In India, Ford is building two new factories for engines and cars in Sanand, Gujarat, in addition to the Chennai plant. Galhotra, making his third to India within a year, sees more trips in the offing given Ford's belief that India by 2020, will be an annual market of 7 million cars, up from 2.5 million last year. Excerpts:
Oh yes. I learnt to drive in a Premier Padmini. We used to call it Fiat back then. The markets have come a long way since then. And it's got a long way to go. We think India can touch 7 million units by 2020. Tastes have changed. Consumers are very savvy. They are very worldly. I think there is a tremendous opportunity to be here. We started with Figo, which is a big volume car and then we launched the Fiesta, which is in the niche segment for the enthusiaist and the EcoSport, a big success. We want to just build on this momentum. We showed the Figo Concept today.
The EcoSport is a sub-four metre car and so is the Figo Concept, which is going to be a sub-four metre. So we design our products based on customer needs. It's clearly that simple.
We do that (driverless cars) for parallel parking now and now we are working on a technology that can do perpendicular parking. Lots of low velocity collisions happen in traffic jams, where people are following stop and go traffic. At some point, drivers lose concentration and run into each other. The active city stop feature won't allow that, the car will stop automatically even if the customer is not putting his foot on the peddle.
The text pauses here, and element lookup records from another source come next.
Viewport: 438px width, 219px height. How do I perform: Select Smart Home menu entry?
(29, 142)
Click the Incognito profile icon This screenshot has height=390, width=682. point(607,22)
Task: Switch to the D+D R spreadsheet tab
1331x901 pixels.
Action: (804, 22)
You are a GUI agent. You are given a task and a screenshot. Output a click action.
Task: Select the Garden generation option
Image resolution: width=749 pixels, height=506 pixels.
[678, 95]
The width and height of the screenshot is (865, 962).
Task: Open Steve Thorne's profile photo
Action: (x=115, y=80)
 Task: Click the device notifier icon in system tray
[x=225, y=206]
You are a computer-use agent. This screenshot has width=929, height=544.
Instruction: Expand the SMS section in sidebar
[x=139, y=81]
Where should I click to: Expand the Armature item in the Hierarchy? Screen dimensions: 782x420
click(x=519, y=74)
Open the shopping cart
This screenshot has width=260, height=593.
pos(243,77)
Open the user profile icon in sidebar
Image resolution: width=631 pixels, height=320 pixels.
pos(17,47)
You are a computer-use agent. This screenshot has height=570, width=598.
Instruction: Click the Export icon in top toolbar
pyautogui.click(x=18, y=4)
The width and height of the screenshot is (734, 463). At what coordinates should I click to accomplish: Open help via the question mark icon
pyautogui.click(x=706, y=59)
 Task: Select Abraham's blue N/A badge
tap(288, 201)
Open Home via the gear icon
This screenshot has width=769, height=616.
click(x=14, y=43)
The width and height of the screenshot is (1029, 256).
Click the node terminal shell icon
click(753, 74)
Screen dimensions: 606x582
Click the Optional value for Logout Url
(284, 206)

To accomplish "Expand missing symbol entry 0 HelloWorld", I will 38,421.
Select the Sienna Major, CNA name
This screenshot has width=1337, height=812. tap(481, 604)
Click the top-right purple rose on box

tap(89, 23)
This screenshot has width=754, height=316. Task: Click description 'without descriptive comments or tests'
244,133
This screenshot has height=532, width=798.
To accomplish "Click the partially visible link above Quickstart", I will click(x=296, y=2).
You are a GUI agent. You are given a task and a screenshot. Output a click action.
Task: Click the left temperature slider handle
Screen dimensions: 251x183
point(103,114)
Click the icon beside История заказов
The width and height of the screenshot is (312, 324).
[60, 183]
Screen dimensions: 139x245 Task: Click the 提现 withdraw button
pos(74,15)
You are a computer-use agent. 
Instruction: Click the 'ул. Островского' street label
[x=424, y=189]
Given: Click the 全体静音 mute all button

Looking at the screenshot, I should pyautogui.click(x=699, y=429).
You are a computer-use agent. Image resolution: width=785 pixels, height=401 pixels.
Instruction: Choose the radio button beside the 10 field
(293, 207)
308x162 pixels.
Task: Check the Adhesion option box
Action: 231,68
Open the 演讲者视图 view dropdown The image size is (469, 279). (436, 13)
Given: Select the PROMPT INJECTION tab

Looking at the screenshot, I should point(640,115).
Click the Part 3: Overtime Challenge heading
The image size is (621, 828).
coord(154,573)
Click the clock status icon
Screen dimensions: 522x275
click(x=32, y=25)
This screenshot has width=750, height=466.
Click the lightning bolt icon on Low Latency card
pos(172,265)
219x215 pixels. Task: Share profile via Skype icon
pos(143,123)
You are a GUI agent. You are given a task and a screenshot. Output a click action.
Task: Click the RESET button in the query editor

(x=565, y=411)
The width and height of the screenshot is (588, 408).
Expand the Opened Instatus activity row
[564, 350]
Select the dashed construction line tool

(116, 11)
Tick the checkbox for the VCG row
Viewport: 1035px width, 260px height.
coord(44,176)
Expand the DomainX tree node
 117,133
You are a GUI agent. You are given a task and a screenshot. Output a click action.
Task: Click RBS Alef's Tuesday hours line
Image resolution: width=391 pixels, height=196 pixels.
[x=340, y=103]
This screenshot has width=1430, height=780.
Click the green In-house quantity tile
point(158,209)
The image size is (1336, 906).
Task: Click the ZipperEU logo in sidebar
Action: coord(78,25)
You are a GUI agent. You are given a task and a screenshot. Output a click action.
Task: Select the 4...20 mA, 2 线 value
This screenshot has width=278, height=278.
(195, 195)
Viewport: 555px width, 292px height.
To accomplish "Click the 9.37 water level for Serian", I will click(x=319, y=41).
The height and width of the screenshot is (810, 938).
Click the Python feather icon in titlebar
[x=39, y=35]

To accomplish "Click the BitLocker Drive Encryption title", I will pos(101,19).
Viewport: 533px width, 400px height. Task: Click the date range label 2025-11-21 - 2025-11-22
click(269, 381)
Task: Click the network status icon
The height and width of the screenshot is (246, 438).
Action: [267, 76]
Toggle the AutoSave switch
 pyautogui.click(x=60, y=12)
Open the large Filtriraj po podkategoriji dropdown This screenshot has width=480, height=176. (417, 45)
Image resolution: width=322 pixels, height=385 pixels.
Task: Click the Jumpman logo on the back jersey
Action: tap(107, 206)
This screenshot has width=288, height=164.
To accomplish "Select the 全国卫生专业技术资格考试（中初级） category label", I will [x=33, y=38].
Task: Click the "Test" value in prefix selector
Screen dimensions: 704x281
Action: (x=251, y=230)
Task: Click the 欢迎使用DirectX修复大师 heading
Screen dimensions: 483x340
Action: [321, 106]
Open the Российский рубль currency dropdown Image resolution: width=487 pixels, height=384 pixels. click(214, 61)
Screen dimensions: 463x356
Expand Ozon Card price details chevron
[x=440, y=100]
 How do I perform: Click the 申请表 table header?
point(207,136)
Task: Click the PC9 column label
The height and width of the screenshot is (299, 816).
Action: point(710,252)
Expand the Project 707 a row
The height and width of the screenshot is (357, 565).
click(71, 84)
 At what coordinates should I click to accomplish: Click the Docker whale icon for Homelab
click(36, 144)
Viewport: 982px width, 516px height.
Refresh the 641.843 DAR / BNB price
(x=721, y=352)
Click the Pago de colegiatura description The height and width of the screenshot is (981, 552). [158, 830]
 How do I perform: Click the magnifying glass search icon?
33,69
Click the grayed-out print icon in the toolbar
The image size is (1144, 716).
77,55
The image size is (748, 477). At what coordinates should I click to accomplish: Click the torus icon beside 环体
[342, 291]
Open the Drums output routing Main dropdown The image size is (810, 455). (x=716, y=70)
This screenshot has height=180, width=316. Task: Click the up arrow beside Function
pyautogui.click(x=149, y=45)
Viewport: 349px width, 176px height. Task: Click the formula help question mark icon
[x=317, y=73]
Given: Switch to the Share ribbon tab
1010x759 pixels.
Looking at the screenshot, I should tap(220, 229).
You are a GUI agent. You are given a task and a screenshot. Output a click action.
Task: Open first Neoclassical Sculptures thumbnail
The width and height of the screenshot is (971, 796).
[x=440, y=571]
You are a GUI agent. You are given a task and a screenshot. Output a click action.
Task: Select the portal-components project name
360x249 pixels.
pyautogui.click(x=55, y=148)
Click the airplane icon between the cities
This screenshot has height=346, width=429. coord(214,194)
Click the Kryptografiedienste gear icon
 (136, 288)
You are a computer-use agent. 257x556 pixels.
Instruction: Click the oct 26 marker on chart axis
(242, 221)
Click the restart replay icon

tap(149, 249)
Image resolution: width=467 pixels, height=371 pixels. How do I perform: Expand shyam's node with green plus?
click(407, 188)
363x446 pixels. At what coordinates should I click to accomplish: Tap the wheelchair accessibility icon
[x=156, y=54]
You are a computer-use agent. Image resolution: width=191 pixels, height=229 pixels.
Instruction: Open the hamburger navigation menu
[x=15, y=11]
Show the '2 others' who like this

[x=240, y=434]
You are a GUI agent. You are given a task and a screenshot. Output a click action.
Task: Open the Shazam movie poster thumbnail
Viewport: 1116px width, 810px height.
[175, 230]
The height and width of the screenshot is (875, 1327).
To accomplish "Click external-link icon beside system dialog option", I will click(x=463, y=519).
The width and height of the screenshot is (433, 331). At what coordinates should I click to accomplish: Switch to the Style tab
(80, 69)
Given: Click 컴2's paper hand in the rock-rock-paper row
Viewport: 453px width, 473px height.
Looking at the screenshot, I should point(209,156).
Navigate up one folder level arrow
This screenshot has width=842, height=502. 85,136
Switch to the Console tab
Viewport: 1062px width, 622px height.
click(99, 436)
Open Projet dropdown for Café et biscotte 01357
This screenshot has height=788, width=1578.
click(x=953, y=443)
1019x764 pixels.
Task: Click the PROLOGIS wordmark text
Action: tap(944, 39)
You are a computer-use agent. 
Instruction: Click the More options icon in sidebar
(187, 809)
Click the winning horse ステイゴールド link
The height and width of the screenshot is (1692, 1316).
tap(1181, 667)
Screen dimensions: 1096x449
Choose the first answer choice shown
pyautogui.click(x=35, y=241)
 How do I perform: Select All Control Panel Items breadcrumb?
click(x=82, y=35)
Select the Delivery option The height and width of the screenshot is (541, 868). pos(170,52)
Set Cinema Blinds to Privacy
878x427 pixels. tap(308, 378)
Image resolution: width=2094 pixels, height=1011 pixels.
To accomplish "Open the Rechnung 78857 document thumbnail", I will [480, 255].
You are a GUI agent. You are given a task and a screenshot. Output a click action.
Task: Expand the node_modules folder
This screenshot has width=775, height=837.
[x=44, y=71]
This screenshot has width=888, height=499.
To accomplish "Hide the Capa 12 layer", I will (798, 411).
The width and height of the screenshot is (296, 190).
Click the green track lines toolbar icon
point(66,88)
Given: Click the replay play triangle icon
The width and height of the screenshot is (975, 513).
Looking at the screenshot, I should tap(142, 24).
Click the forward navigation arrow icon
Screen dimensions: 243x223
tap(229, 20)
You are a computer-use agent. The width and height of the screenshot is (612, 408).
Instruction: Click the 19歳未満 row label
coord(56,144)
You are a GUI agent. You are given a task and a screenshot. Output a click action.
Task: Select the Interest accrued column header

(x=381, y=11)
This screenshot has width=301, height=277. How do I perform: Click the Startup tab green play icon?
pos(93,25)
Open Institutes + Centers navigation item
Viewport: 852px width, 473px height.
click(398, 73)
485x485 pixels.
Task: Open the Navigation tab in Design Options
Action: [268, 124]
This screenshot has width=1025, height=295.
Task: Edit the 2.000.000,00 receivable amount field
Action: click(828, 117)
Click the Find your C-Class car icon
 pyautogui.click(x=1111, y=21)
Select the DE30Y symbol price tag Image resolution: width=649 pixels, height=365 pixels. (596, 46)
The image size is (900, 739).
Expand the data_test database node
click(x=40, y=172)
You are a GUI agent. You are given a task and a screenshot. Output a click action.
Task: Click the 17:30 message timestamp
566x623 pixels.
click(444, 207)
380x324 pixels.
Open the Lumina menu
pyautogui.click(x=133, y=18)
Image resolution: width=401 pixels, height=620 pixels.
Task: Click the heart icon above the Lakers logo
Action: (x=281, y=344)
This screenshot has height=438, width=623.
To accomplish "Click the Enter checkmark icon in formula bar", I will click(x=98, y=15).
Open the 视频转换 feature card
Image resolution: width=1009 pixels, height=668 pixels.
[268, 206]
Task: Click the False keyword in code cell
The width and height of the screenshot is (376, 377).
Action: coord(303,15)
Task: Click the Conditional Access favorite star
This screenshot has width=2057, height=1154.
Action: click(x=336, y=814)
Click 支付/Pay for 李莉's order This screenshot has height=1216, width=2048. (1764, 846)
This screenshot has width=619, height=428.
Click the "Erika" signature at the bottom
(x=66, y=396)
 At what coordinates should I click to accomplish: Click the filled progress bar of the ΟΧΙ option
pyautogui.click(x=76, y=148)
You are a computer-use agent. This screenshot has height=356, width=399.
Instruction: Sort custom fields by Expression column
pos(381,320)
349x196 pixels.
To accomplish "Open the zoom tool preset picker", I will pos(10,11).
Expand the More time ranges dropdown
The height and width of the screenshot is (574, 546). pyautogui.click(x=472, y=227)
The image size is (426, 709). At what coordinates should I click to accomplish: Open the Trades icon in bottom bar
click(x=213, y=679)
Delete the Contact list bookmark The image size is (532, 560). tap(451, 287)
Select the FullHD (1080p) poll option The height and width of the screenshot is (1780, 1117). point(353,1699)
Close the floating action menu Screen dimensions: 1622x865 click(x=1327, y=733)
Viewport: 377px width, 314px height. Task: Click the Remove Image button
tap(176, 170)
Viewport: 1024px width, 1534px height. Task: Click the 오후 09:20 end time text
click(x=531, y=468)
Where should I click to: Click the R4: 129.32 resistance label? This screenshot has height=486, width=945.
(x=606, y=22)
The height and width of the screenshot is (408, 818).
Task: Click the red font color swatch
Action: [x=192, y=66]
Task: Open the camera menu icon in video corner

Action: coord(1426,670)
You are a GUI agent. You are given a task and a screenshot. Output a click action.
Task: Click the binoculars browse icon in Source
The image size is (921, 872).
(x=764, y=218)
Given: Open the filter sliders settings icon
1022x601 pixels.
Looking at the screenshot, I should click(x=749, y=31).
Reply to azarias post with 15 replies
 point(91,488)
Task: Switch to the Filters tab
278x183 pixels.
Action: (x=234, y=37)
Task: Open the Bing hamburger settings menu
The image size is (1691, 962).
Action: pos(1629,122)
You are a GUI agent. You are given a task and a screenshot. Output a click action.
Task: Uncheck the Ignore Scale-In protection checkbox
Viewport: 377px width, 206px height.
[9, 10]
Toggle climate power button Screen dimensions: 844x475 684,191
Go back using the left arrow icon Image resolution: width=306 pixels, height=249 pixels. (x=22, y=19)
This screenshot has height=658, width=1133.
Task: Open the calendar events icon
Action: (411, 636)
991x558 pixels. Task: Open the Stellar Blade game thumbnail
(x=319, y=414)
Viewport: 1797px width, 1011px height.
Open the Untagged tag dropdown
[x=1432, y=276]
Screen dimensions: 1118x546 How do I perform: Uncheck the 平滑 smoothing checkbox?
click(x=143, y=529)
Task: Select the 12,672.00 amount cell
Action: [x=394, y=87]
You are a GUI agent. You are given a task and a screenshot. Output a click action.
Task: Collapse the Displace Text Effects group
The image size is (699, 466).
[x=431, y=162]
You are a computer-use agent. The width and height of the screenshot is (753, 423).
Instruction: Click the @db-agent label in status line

We have smart cruise control. In this case, you don't set a particular speed, you acquire the target vehicle, and then maintain the speed. We intend to keep building on semi-autonomous features as more and more technologies become available, so we are assessing, more and more technology options. A lot of legal issues, technological issues, infrastructure issues need to be resolved, before we get to truly autonomous driving.
We made a very conscious decision to continue to invest in our future, and you see the results of that in our product portfolio. Even through the crisis, we continued to invest in our future, which is fundamentally our future product plans.
We don't discuss our engineering budget. I can tell you we have committed to invest $2 billion in India and about a billion of that is in Sanand in the two plants that we are building, the engine plant and the assembly plant, and we will create thousands of jobs and that plant is going to be a key part of our future growth in India and as well as our exports strategy. That is a very big commitment in terms of dollars and we have made similar commitments in China, Asean, so we are focussed on our future.
Ford has a fantastic culture in that sense, rewards merit. It is a merit-based system, if you perform, if you deliver you will be rewarded. It is a very diverse company, Raj is obviously in a very senior position, I am very fortunate to have a cool job in the company, our global head of our purchasing is a Vietnamese American, so there are people from all over. Alan Mulally himself has come from a completely different industry (Boeing) and he has been a great leader. So the Ford culture itself is a very collaborative and very much based on meritocracy.